Segment Start: Extracted entries

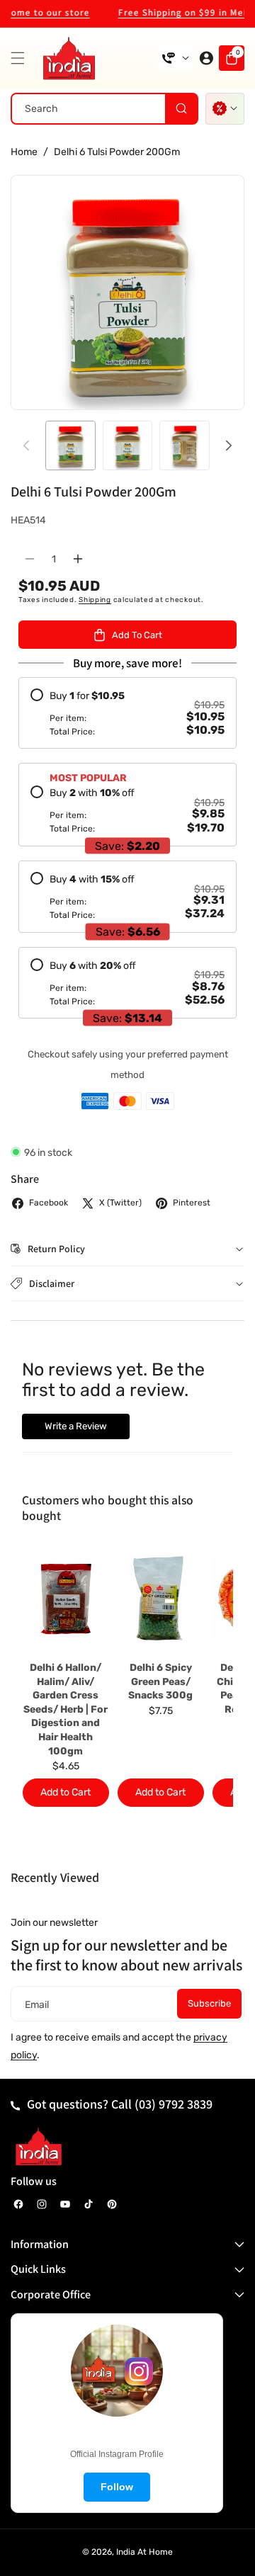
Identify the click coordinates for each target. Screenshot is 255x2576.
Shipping (95, 600)
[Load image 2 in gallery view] (128, 446)
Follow (117, 2486)
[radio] (127, 713)
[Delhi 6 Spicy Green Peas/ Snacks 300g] (161, 1598)
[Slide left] (26, 445)
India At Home (144, 2552)
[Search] (181, 108)
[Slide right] (228, 445)
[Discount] (224, 109)
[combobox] (104, 109)
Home (24, 152)
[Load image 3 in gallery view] (184, 446)
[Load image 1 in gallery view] (70, 446)
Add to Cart (65, 1792)
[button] (21, 58)
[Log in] (206, 58)
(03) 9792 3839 (173, 2104)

Segment End: Extracted entries

(What is being asked) For the string "view", tally the lines above that contain it and give only the figure.

(Reply) 3